Editions La Branche, collection Vendredi 13, février 2013, 316 p. 15 €
Un monstre en Martinique
Une
nuit comme tant d’autres à Fort de France, sauf qu’on est un vendredi
13 et que c’est la dernière nuit de travail du commandant Eloi Ephraïm
Evariste Pilon. Durant toute sa carrière, il a rêvé d’être confronté à
un « vrai méchant », un véritable tueur, tels qu’on les trouve dans les
séries télévisées. Là, en cette ultime vacation, son désir se réalise :
« Le commandant fut happé par l’idée
que, dans une ironie malencontreuse du sort, il était en train de vivre
ce qu’il avait ardemment désiré au fil de sa longue et monotone
carrière : la rencontre avec un tueur considérable, une bête de sang
demeurée inconnue des forces de police. Et c’était là, durant la merde
de ce vendredi 13, ultime nuit de garde de sa longue carrière, qu’il
découvrait son existence, et qu’il se retrouvait soumis au bon plaisir
de ce que la Martinique avait sans doute produit de plus épouvantable ».

Énoncé:
Répondez à ces questions sur l'extrait consacré à « Un monstre en Martinique » :
(a) Dans quelle collection le livre est-il paru ?
(b) Dans quelle ville se passe la nuit décrite ?
(c) Durant toute sa carrière, de quoi le commandant a-t-il rêvé ?

Données fournies:

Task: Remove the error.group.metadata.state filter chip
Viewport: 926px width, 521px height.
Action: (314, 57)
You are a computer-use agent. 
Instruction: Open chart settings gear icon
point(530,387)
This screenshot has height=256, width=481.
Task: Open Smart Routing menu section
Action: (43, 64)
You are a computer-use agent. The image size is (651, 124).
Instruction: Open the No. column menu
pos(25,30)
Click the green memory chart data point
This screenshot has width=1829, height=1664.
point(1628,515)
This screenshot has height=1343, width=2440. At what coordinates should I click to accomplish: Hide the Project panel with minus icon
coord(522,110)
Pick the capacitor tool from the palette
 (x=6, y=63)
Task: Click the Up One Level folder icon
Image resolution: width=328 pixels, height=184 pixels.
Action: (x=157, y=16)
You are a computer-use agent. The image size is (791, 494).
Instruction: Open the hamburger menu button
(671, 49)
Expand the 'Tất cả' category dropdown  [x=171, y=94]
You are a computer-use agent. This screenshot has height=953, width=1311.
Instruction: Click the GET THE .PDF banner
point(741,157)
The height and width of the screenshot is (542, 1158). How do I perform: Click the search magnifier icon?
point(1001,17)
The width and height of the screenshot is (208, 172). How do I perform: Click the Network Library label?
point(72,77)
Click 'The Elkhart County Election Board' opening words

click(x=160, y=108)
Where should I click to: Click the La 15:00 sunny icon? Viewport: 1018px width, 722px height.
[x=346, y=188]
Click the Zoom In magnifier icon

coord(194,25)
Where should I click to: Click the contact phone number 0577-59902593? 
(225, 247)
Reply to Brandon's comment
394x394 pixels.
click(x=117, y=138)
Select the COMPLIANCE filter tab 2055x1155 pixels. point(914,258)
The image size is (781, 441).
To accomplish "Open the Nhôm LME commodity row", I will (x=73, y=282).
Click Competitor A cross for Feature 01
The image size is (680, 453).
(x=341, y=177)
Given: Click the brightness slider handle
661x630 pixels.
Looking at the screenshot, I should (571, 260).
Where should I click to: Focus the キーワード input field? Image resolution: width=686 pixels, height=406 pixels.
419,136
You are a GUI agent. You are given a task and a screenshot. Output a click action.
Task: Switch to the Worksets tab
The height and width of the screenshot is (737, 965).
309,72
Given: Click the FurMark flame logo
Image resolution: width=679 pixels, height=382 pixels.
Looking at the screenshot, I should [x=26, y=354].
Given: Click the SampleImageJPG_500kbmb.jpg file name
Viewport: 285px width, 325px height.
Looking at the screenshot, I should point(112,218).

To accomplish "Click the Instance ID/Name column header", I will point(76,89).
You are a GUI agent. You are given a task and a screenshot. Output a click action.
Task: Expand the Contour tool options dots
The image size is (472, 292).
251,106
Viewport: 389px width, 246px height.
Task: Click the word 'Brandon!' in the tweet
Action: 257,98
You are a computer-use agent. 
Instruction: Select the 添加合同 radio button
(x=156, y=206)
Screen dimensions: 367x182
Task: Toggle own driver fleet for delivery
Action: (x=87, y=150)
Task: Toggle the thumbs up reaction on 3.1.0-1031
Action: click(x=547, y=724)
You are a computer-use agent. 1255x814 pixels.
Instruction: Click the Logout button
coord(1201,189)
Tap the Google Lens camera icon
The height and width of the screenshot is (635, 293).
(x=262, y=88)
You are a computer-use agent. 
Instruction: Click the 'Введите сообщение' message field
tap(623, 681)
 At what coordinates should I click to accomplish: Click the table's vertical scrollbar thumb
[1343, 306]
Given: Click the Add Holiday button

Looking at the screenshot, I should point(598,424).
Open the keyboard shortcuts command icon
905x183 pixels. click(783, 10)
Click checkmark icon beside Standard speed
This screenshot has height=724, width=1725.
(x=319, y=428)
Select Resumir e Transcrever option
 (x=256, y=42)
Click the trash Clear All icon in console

Corrigé:
(a) Dans la collection Vendredi 13, aux Editions La Branche.
(b) À Fort de France.
(c) D'être confronté à un « vrai méchant », un véritable tueur comme dans les séries télévisées.